- Your assignment -
Quote word for word the lines starting at the line with "Task: Click the Marketplace" and ending at the final line of the entries. Leave out any pictures.

*** Listed records

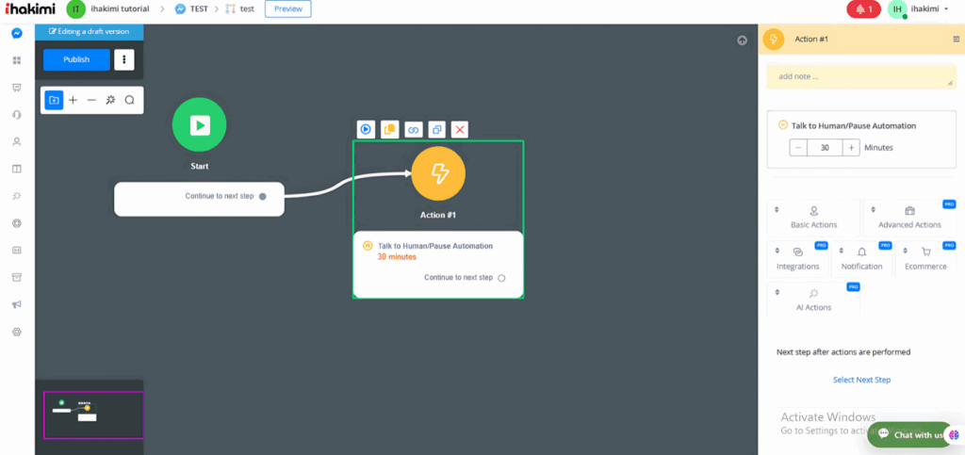Expand the Advanced Actions category
This screenshot has height=455, width=965.
point(909,217)
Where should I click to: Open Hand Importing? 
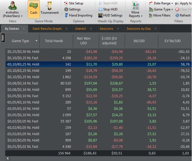[x=78, y=15]
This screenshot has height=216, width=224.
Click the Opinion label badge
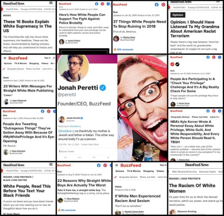pos(178,15)

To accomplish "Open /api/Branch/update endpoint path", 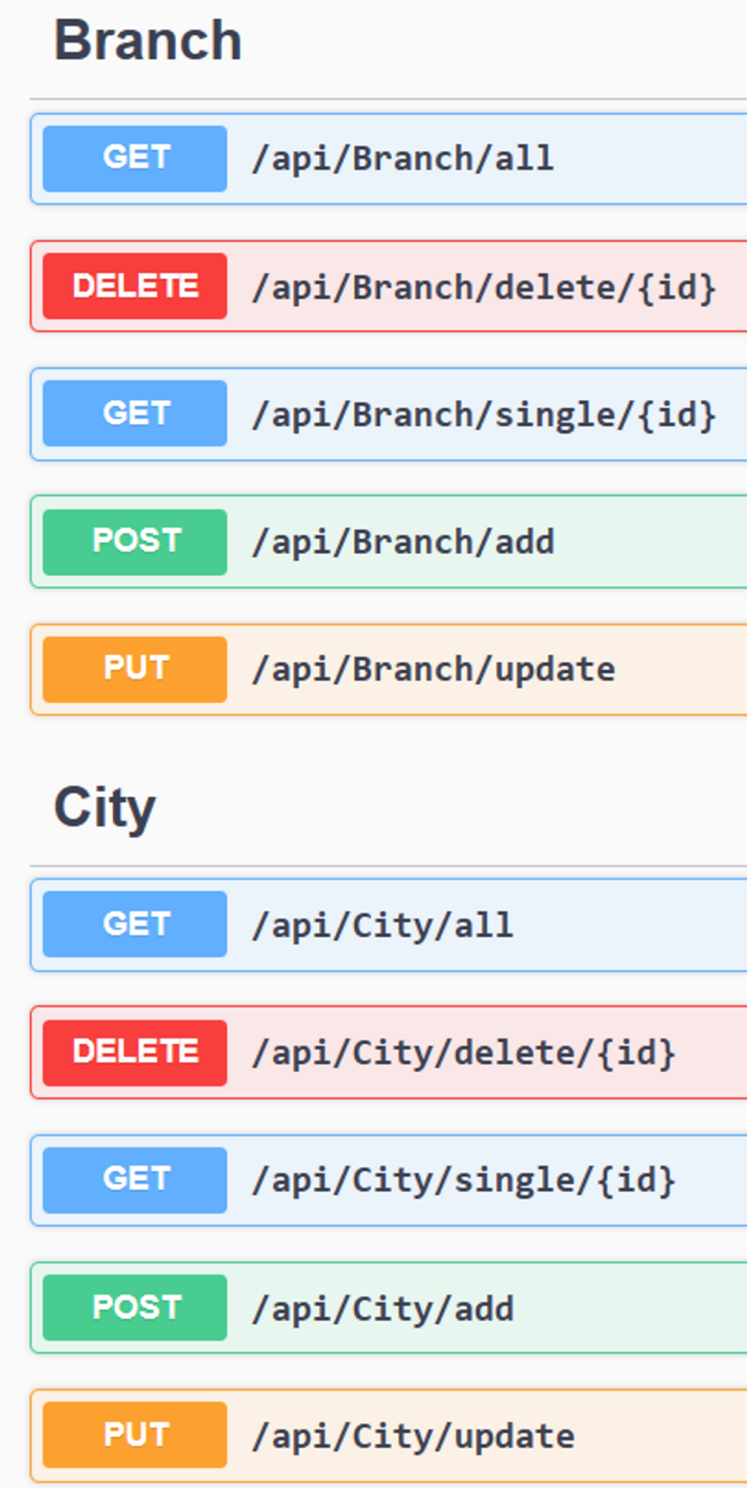I will pyautogui.click(x=433, y=670).
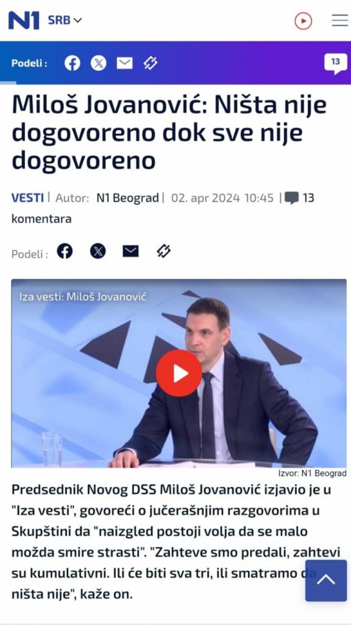
Task: Open the hamburger menu
Action: [x=340, y=21]
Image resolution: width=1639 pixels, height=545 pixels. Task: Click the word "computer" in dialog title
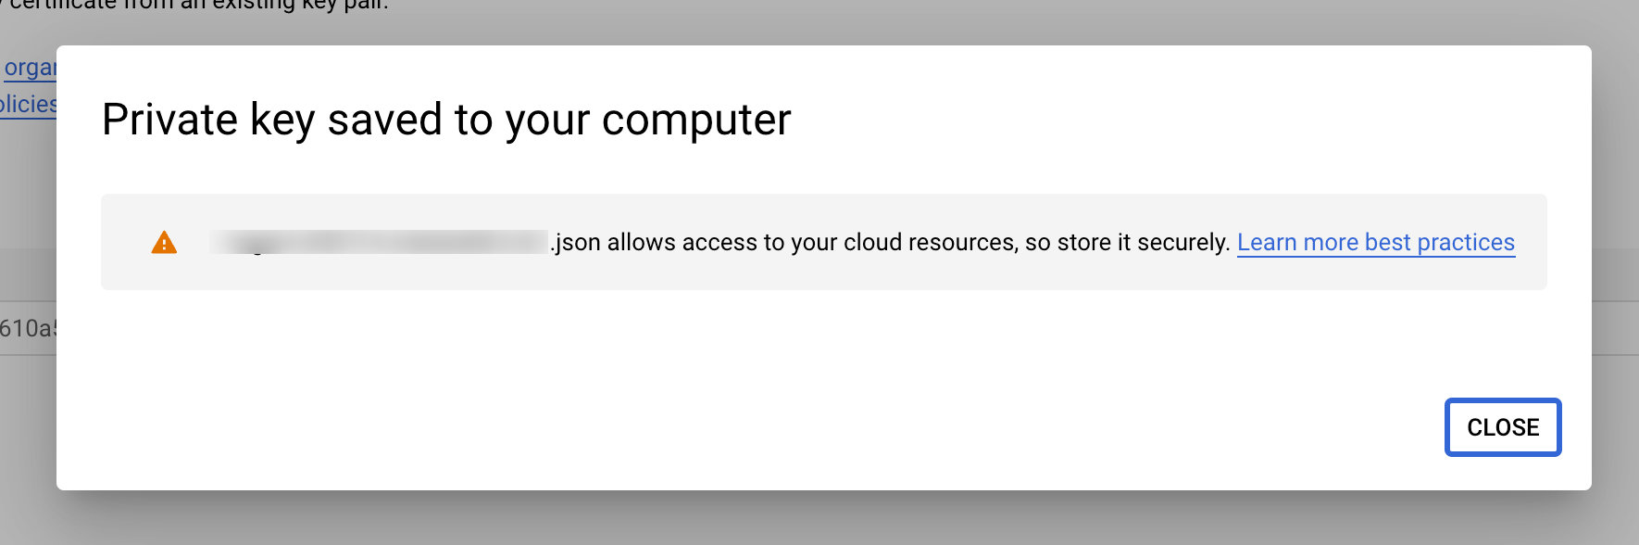click(x=696, y=120)
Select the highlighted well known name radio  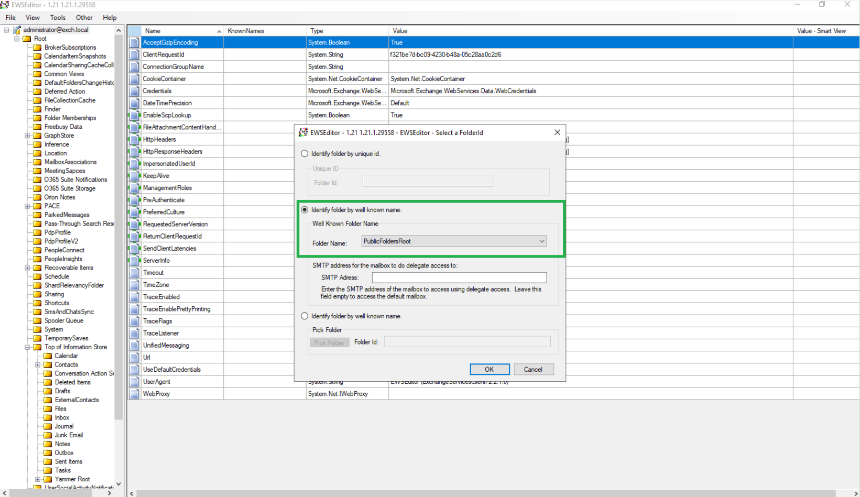(304, 210)
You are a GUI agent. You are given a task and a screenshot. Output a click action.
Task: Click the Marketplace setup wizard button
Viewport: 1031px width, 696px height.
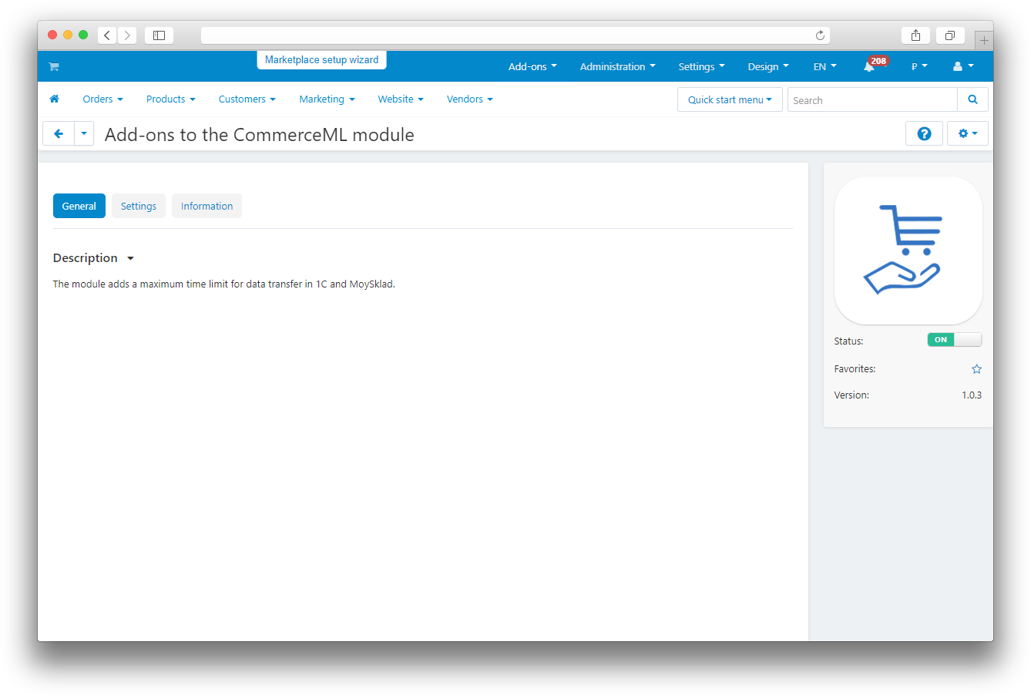(x=321, y=60)
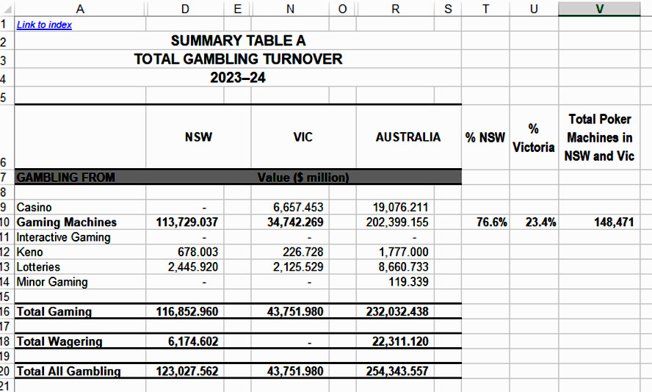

******

- Exercise result -
Task: Click the Marketplace setup wizard button
Viewport: 1031px width, 696px height.
(x=321, y=60)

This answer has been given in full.